Begin Passage shown

16 - Differences-in-Differences Analysis

This notebook introduces difference-in-difference analysis. We look the assumptions required to perform this type of analysis, how to run the regressions, how to run event studies, and some common mistakes to avoid.

Prerequisites

1. Run OLS regressions.
2. Run panel data regressions.

Learning Outcomes

1. Understand the parallel trends (PT) assumption.
2. Run the according OLS regression that retrieves the causal estimand.
3. Implement these regressions in the two-period case and in multiple time periods (a.k.a event studies).
4. Conduct a test on the plausibility of the PT whenever there are more than 1 pre-treatment periods.

16.1 Difference-in-differences

Difference-in-differences (diff-in-diff) is a research design used to estimate the causal impact of a treatment by comparing the changes in outcomes over time between a treated group and an untreated (or control) group. By comparing changes in outcomes over time, it relies on the use of multiple (at least two) time periods. Therefore, there is a link between diff-in-diff designs and panel data. Every time we want to use a diff-in-diff design, we will always have to make sure that we have panel data.

Why are panel datasets crucial in diff-in-diff research designs? The idea is that panel data allows us to control for heterogeneity that is both unobserved and time invariant.

Consider the following example. Earnings \(y_{it}\) of worker \(i\) at time \(t\) can be split into two components:

\[ y_{it} = e_{it} + \alpha_{i} \]

where \(\alpha_i\) is a measure of worker quality and \(e_{it}\) are the part of earnings not explained by \(\alpha_i\). This says that a bad quality worker (low \(\alpha_i\)) will receive lower earnings at any time period, since \(\alpha_i\) is time invariant. Notice that worker quality is typically unobserved and is usually part of our error term, which should not be correlated with treatment. In many cases though, this invariant heterogeneity (in our case, worker quality) is the cause of endogeneity bias. In this example, it can be that workers who attend a training program also tend to be the ones that perform poorly at their job and select into this program.

However, notice that if we take time differences, we get rid of this heterogeneity. Suppose we subtract earnings at time \(1\) from earnings at time \(0\), thus obtaining:

\[ y_{i1} - y_{i0} = e_{i1} - e_{i0} \]

where our new equation no longer depends on \(\alpha_i\)! However, see how we are now measuring \(y_{i1} - y_{i0}\) instead of \(y_{it}\)? Our model now has changes rather than levels. This is going to be the trick used implicitly throughout this module.

End Passage shown

Set tasks>
1) Answer these questions from the difference-in-differences notebook, one line each:
(a) Which two prerequisites does it list?
(b) In the earnings example, what does \(\alpha_i\) measure?
(c) After time differences are taken, what does the model contain instead of levels?
2) Using the difference-in-differences notebook, decide whether each statement is supported. Answer yes or no, and quote the words that settle it.
(a) A diff-in-diff design uses at least two time periods.
(b) Worker quality is usually observed.
(c) A diff-in-diff design can be run without panel data.
3) Continue the difference-in-differences notebook from where it stops.

Begin Recorded information

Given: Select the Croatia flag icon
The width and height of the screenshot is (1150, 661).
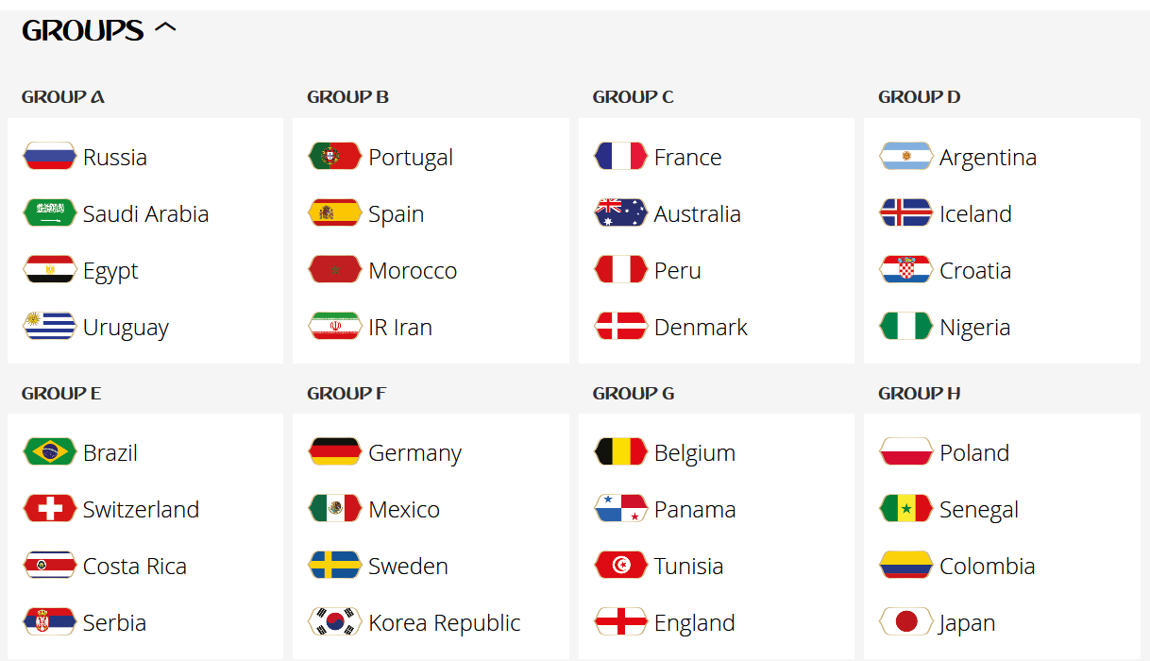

End Recorded information

Results for the exercise>
1)
(a) Running OLS regressions and running panel data regressions.
(b) Worker quality.
(c) Changes.

2)
(a) Yes: "it relies on the use of multiple (at least two) time periods"
(b) No: "worker quality is typically unobserved"
(c) No: "Every time we want to use a diff-in-diff design, we will always have to make sure that we have panel data."

3)
For this module, we will keep working on our fake data set. Recall that this data is simulating information of workers in the years 1982-2012 in a fake country where a training program was introduced in 2003 to boost their earnings.

Let’s start by loading our data and letting Stata know that it is panel data with panel variable workerid and time variable year. We’ve seen how to do this in Module 15.

* Load the data
clear* 
*cd ""
use fake_data, clear 

* Set as panel data
xtset workerid year, yearly

16.2 Parallel Trends Assumption

When using a diff-in-diff design, we first need to make sure our data has a binary treatment variable which takes the value 1 when our unit of observation is treated and 0 otherwise. In the example above, let’s denote such a binary treatment variable as \(D_i\). It takes value 1 if a worker \(i\) is enrolled in the training program at some point in time.

In our fake data set, the binary treatment variable already exists and is called treated. Let’s check that it takes values 0 or 1.

describe, full

summarize treated, detail

The aim of diff-in-diff analysis is to estimate the causal impact of a treatment by comparing the changes in outcomes over time between a treated group and an untreated group.

A crucial assumption needed to claim causal impact is that, in the absence of treatment, the treatment and control groups would follow similar trends over time. This assumption is called parallel trends assumption. Whenever we adopt a diff-in-diff design in our research, the first thing we need to check is that this assumption is satisfied.

How do we do that?

A common approach to check for parallel trends is to plot the mean outcome for both the treated and untreated group over time.

Do you recall how to make these plots from Module 9? We start by generating the average log-earnings for each group in each year.

* Generate log-earnings
generate logearn = log(earnings)

* Take the average by group and year
bysort year treated: egen meanearn = mean(logearn)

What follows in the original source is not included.